Un autre bon moment, ça été le célèbre «  Repas of Noël  », organisé par le CE (CGT et CGC) avec, parmi les invités, toute la direction (la mano en la mano). Entre la poire et le fromage (ou plutôt entre l’entrée et le plat de résistance), de joyeux Pères et Mères Noël sont venus apporter un cadeau original  : un tract explicatif de la situation. Preuve que ce cadeau a été particulièrement apprécié  : certains « chefs » ont voulu en avoir plusieurs rien que pour eux et les ont arraché des mains de divers convives. Dans la folle ambiance de ce réveillon anticipé, certains réveillonneurs, un peu grincheux, se sont permis de demander à la CGT si elle avait prévu au moins un « panier » pour les licenciés...

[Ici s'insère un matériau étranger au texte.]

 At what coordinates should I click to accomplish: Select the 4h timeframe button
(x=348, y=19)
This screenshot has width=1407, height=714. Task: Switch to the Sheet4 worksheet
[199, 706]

Après le surprise de Noël, surprise également à la « grande » manif d’Auch du mardi 13 décembre. Quelques militants de « base » de la CGT, qui s’étaient montrés solidaires lors de la grève, ont découvert, tout de cul, qu’il y avait une vague de licenciements chez Nataïs (« on » avait oublié de les en informer) mais aussi une Convention collective (« on » leur avait rien dit non plus). D’où leur question : « Mais que fait le délégué syndical, que fait l’UD32 ? ». On se le demande en effet (même si nous avons notre petite idée).

Dans les jours suivants, sur les marchés « de gras » du Gers, c’était le tour aux équipes de la CNT-AIT de distribuer force tracts… et de rencontrer force ex-précaires de Nataïs (à croire que tous les crève-la-misère du département y sont passés un jour)… qui appréciaient que quelque chose se fasse enfin ! Du coup la CGT qui avait profité des NAO (négociations annuelles) pour revendiquer un 13e mois pour les cadres (accordé par la direction sans autre forme de procès semble-t-il) se voyait contrainte de sortir de sa longue léthargie. Une affichette annonçait au bas peuple la bonne nouvelle : des « démarches sont en cours avec l’inspection du travail pour l’application de la convention » … convention dont la CGT niait jusqu’à la veille qu’elle concernât Nataïs. Ça en a fait hurler de rire un paquet.

Ne ratez pas nos prochains épisodes

Le programme de certains épisodes est déjà connu. Ainsi, des passages aux prud’hommes (avec l’angoissante question qui taraude l’élite départementale : « Le Gers est-il soumis à la jurisprudence de la Cour de Cassation ou est-il une république bananière indépendante  ? ») sont prévus pour le 15 février et le 7 mars (séances publiques et gratuites). Mais il n’est pas exclu que d’ici notre prochain numéro il y ait quelque coup de théâtre. Normal, le coup de théâtre, c’est le ressort de tout bon feuilleton.